From Syria with Love



Baraa Kouja is trying to get Westerners to understand the reality of the Syrian refugee crisis. This week, his art exhibition “From Syria with Love” stopped by Harvard’s campus to help bridge the gap.



From Syria With Love
This weekend, the Business School featured an exhibit of drawings by Syrian children, in order to spread awareness for the UK based charity, From Syria With Love.

News playing out on a screen often carries a distant weight. We hear about the human rights abuses of the Syrian refugee crisis. We see the photos of overfilled boats, of thousands of people crowding the shores of Greek beaches.

Then our phones buzz at us, telling us we have to go to that meeting or write that paper. And we run off, seamlessly enveloped back into our busy lives.

Baraa Kouja is trying to get Westerners to understand the reality of the Syrian refugee crisis. This week, his art exhibition “From Syria with Love” stopped by Harvard’s campus to help bridge the gap.

The exhibition is tiny. It occupies one wall inside Harvard Law School’s Austin Hall. Nevertheless, it is dizzying and colorful; it has its own way of drawing Syria closer to viewers. The drawings that line the wall have all been created by refugee children as a way to “express their feelings and emotions through art,” Kouja says. “Some of them are promising and hopeful, some of them are tragic… they all are powerful.”

Kouja, originally from Aleppo, founded a nonprofit organization—also called From Syria With Love—a year ago, while living in the UK. According to Kouja, the organization doesn’t take money for management and administration fees, and forwards all donations to refugee camps in Europe. Kouja has traveled the world leading talks and presenting the exhibition.

From Syria With Love
Volunteer Molly Masters, who published the book “From Syria With Love,” was also at the event.

“From Syria With Love” is built upon four main pillars: Education, Empowerment, Emergency, and Relief. Kouja’s organization sponsors school tents for refugee children. It provides emergency response and relief, including accommodations like wheelchairs. The organization also funds workshops that help refugees build valuable life skills and gain self-confidence.

The exhibition’s artwork offers viewers a glimpse into refugee children’s lives. Each piece is accompanied by an ID card, which features the artist’s name, age, and picture. One boy, Zahar Al-Omar, has drawn a picture of two opposing worlds. In one, missiles rain down on dead children. The sky is dark, the ground red. The other half of the drawing is light, in bright blues and purples. Happy-looking people hold bundles of balloons.

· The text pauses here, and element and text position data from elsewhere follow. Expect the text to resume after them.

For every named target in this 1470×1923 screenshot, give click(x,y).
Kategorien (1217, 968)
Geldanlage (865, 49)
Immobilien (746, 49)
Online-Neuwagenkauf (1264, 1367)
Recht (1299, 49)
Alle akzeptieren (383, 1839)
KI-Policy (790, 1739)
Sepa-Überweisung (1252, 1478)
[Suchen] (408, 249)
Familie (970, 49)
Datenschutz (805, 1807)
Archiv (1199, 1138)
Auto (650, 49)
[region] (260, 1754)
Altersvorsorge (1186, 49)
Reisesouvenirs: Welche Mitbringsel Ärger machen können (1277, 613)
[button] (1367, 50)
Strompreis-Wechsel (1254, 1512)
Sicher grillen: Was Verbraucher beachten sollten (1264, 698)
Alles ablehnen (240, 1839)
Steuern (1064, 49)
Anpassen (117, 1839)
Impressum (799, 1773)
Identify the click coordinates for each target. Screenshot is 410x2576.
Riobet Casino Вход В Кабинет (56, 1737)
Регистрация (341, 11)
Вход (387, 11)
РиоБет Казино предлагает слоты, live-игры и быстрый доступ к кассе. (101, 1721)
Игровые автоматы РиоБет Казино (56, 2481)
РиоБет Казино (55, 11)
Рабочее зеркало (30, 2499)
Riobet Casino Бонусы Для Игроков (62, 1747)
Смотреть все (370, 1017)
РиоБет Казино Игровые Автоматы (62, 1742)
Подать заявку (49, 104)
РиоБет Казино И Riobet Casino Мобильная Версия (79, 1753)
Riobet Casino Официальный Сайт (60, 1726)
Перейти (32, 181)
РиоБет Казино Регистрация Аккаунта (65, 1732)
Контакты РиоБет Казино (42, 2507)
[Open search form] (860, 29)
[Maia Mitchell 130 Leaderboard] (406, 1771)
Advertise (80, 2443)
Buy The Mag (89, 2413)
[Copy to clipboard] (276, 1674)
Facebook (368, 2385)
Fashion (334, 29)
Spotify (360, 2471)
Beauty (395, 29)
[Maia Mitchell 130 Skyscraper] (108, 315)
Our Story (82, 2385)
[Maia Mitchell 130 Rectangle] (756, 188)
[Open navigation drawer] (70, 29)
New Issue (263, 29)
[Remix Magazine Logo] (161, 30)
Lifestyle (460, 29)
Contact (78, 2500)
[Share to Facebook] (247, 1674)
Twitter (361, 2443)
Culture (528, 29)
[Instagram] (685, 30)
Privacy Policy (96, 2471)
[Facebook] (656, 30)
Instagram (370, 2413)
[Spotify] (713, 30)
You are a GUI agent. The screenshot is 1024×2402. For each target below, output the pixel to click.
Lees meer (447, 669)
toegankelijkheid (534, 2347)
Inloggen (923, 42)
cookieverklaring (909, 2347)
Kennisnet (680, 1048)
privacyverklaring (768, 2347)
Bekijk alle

Another image stands out. Two girls, one in pink and the other in blue, sit crouched on the ground, shielding their eyes with their arms. Donha Khalil, the artist, is 13 years old.

From Syria With Love
Organizers of the event hoped that displaying artwork by Syrian children might cause people to stop and think about the importance of the charity.

Over the past year, Kouja’s efforts have yielded significant results. “This art exhibition has toured more than 25 destinations in the UK and been to France, San Francisco, and now Harvard University,” he says. After taking off in the UK, From Syria With Love has raised more than $30,000 in less than a year, according to Kouja.

Looking at the survivors’ drawings and their simultaneously hopeful and desperate words, viewers may be reminded of their own childhood drawings. Simple shapes, scribbled letters, and crayon outlines of wonder and terror mark the pieces of paper. They make the refugee crisis feel closer to home than you’d expect.